How to use AI for content without sounding like AI
The "AI smell" — that flat, generic, em-dash-heavy voice — kills engagement. Here are the four mechanical signals that make AI captions detectable, and how to write prompts (or use AI tools) that avoid them.
Every creator using ChatGPT, Claude, or Gemini for captions hits the same wall: the output is grammatically perfect, technically on-topic, and somehow completely lifeless. Audiences smell it instantly. Engagement craters.
The "AI smell" isn't mysterious. It's four specific mechanical signals that LLMs default to when nobody tells them otherwise. Fix those four signals and the same model produces captions indistinguishable from human writing.

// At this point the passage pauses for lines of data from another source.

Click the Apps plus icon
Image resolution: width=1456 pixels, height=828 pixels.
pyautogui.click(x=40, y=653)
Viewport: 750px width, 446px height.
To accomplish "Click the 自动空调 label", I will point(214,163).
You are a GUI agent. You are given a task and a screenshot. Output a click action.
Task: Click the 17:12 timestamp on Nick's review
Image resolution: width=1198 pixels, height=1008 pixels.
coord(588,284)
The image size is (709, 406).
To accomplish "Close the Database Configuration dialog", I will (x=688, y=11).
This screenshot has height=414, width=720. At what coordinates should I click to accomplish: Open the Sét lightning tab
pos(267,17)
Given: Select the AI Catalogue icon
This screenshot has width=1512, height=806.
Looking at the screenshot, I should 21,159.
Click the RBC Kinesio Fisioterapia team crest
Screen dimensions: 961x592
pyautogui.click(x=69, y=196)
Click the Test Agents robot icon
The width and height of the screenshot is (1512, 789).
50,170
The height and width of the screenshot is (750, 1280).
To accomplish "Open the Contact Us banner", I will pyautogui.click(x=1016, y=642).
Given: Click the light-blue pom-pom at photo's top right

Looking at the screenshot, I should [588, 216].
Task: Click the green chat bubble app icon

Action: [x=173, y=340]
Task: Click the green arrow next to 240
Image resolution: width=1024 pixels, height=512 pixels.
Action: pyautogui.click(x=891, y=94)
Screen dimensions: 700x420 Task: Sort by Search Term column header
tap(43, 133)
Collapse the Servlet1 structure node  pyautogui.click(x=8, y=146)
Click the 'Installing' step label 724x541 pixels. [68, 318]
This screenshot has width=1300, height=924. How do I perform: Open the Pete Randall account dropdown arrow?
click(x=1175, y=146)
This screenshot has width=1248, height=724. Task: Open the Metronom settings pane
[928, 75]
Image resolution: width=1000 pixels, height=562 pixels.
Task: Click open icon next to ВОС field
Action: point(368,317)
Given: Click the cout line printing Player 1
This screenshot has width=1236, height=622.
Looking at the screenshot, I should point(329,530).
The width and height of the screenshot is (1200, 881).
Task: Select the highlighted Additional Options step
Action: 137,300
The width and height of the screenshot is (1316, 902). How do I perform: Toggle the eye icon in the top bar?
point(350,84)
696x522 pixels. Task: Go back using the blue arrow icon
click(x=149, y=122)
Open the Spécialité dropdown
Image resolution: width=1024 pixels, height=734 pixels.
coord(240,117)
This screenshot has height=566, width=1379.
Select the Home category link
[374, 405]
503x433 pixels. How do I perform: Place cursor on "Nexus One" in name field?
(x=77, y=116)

# Signal 1 — the em-dash addiction
GPT-4 and Claude default to em-dashes (—) about 5x more often than human writers. It's the single fastest tell. If a caption contains 2+ em-dashes in 200 words, readers' AI-detector instincts fire.
Fix: explicitly forbid em-dashes in your prompt, or use a tool (like GrowhtOS) that strips them in post-processing.
# Signal 2 — the "perfect-grammar" trap
Humans write with sentence fragments. They use commas where periods should go. They start with "And" or "But." AI by default writes like a high-school English teacher.
The fix is counter-intuitive: tell the model to write less correctly. Real instruction:
Write the way a person texts a friend. Fragments OK. Start sentences with And or But when it sounds right. Don't fix run-ons that have rhythm.
# Signal 3 — the four-bullet structure
LLMs love structure. Heading → intro → 4 bullets → conclusion. Humans don't write this way in captions. Audiences notice immediately.
For social captions specifically: ban bullets entirely in the prompt. Write in flowing paragraphs or single-sentence punches with line breaks.
# Signal 4 — the absence of specifics
The biggest tell of all: AI captions are about things in general. "Building a brand requires consistency." Human captions are about one specific moment. "Last Tuesday, I almost deleted my account at 11:47pm."
Specifics — names, dates, dollar amounts, weather, the exact thing someone said — are the signal humans use to mean "this is real." Force AI to include them.
# The prompt that actually works
Here's the skeleton of a prompt that gets human-sounding output from any modern LLM:
Voice: I write the way I text. Fragments OK. Start sentences with And or But.
No em-dashes ever. No bullets in captions.
Rules:
- Include at least one specific detail: a name, a date, a dollar amount,
or a quote of what someone actually said.
- Open with a sentence under 8 words.
- End on a question or a punch line, never a CTA.
Topic: {topic}
Examples of my voice: {3 of your past best captions}
The "examples of my voice" part is the magic. Few-shot examples drag the model's output toward your actual rhythm. Without them you get default-AI-voice no matter what you specify in rules.
# The two-pass critique
The most powerful technique we've found — and the one GrowhtOS uses on every generation — is to have the model critique its own draft, then rewrite. First pass produces caption. Second pass scores it 0-100 on "does this sound like the user's actual past captions?" If under 70, rewrite with specific feedback. This catches 80% of AI-smell issues.
This is purely a prompt trick — no special API. You can do it in raw ChatGPT by pasting your draft back in and asking "what makes this not sound like me? Rewrite it."
# What never works
A few approaches that look smart but don't move the needle:
- Asking for "casual tone" — every model has a default "casual" that all read identically. Be specific about your casual.
- Increasing temperature — produces weirder output, not more human output.
- Switching models — Claude doesn't sound human in default mode either. Same four signals.
The fix is always the same: feed examples of your actual voice + explicitly ban the four AI smells. Do that and you'll get drafts you only need to lightly edit, not rewrite from scratch.
FAQ
Why do AI-generated captions sound so generic?
Four mechanical defaults: em-dash overuse, perfect grammar, four-bullet structure, and absence of specifics. LLMs default to these when nothing in the prompt forbids them. Explicitly counter-prompt each one and the output reads like a human wrote it.
How can I make ChatGPT write in my brand voice?
Feed it 3-5 examples of your actual past captions as part of the prompt (few-shot examples), then add explicit rules: no em-dashes, no bullets in captions, fragments OK, include one specific detail. The few-shot examples carry more weight than rule descriptions.
Does turning up temperature make AI output more human?
No. Higher temperature produces weirder output, not more human output. The "AI smell" is structural, not statistical. Fix the structural defaults (em-dashes, bullets, lack of specifics) and even temperature 0.2 reads as human.